Aspnet-Specific Remediation
Mitigate password spraying in Aspnet applications using built-in Identity features and defensive coding practices:
- Enable username enumeration protection: Configure Aspnet Core Identity to return identical responses for invalid username and password attempts.
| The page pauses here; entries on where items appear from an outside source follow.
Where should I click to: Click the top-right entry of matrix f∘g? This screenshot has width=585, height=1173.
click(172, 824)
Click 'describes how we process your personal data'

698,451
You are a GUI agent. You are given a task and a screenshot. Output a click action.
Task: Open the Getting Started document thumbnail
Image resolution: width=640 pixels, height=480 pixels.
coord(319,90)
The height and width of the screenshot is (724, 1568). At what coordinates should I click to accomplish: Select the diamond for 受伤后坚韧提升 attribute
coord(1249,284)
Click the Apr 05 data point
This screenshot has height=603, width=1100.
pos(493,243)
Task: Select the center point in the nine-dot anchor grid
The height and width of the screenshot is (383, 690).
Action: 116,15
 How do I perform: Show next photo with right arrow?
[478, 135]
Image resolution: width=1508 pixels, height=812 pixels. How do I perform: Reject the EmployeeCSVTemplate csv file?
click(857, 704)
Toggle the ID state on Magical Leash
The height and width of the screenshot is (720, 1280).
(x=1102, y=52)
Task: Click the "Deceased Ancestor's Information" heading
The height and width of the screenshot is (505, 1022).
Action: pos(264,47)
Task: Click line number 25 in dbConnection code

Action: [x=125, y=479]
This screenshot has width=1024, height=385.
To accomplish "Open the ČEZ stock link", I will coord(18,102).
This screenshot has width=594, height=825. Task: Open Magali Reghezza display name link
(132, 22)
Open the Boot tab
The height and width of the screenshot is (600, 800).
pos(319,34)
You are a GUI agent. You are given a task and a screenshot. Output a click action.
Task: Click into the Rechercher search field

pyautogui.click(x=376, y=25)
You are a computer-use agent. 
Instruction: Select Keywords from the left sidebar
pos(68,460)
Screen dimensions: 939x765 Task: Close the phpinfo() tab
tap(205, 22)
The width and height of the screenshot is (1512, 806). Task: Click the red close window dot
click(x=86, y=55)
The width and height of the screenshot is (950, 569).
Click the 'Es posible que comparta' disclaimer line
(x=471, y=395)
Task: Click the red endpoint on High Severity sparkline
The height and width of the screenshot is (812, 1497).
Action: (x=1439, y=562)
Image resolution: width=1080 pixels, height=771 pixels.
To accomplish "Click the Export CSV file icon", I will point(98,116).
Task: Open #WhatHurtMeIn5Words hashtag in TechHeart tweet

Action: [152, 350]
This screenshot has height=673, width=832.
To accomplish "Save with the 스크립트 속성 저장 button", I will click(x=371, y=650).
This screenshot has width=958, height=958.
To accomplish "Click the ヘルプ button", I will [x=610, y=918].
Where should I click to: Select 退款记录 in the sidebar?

In
Program.cs:
builder.Services.AddIdentity<IdentityUser, IdentityRole>(options =>
{
options.SignIn.RequireConfirmedAccount = false;
options.User.RequireUniqueEmail = false;
// Prevent username enumeration via login errors
options.SignIn.IncorrectPasswordSignInCountLockoutThreshold = 3;
options.Lockout.DefaultLockoutTimeSpan = TimeSpan.FromMinutes(15);
options.Lockout.MaxFailedAccessAttempts = 5;
options.Lockout.AllowedForNewUsers = true;
})
.AddEntityFrameworkStores<ApplicationDbContext>();
Then, in the login handler, ensure SignInManager.PasswordSignInAsync is used without exposing failure reasons:
var result = await _signInManager.PasswordSignInAsync(Input.Email, Input.Password, Input.RememberMe, lockoutOnFailure: true);
if (result.IsLockedOut)
{
_logger.LogWarning("User account locked out.");
return RedirectToPage(&"/Account/Lockout");
}
else
{
// Generic failure message regardless of username/password validity
ModelState.AddModelError(string.Empty, "Invalid login attempt.");
return Page();
}
- Enforce strong password policies: Prevent weak passwords that spraying relies on:
builder.Services.AddIdentity<IdentityUser, IdentityRole>(options =>
{
options.Password.RequireDigit = true;
options.Password.RequireLowercase = true;
options.Password.RequireUppercase = true;
options.Password.RequireNonAlphanumeric = true;
options.Password.RequiredLength = 12;
options.Password.RequiredUniqueChars = 4;
});
- Implement IP-based throttling for login endpoints: Use
AspNetCoreRateLimitpackage to limit requests per IP:
builder.Services.AddMemoryCache();
builder.Services.Configure<IpRateLimitOptions>(options =>
{
options.EnableEndpointRateLimiting = true;
options.StackBlockedRequests = false;
options.HttpStatusCode = 429;
options.RealIpHeader = "X-Real-IP";
options.GeneralRules = new List<RateLimitRule>
{
new RateLimitRule
{
Endpoint = "*POST*/api/account/login",
Period = "5m",
Limit = 5
}
};
});
builder.Services.AddSingleton<IIpPolicyStore>, MemoryCacheIpPolicyStore>();
builder.Services.AddSingleton<IRateLimitCounterStore>, MemoryCacheRateLimitCounterStore>();
builder.Services.AddSingleton<IRateLimitConfiguration>, RateLimitConfiguration>();
builder.Services.AddSingleton<IProcessingStrategy>, AsyncKeyLockProcessingStrategy>();
builder.Services.AddInMemoryRateLimiting();
These measures eliminate the low-and-slow spraying advantage by locking accounts after few failures, enforcing strong passwords, and blocking excessive login attempts per IP. middleBrick validates remediation by rescanning the endpoint and confirming uniform error responses, lockout behavior, and absence of username enumeration vectors.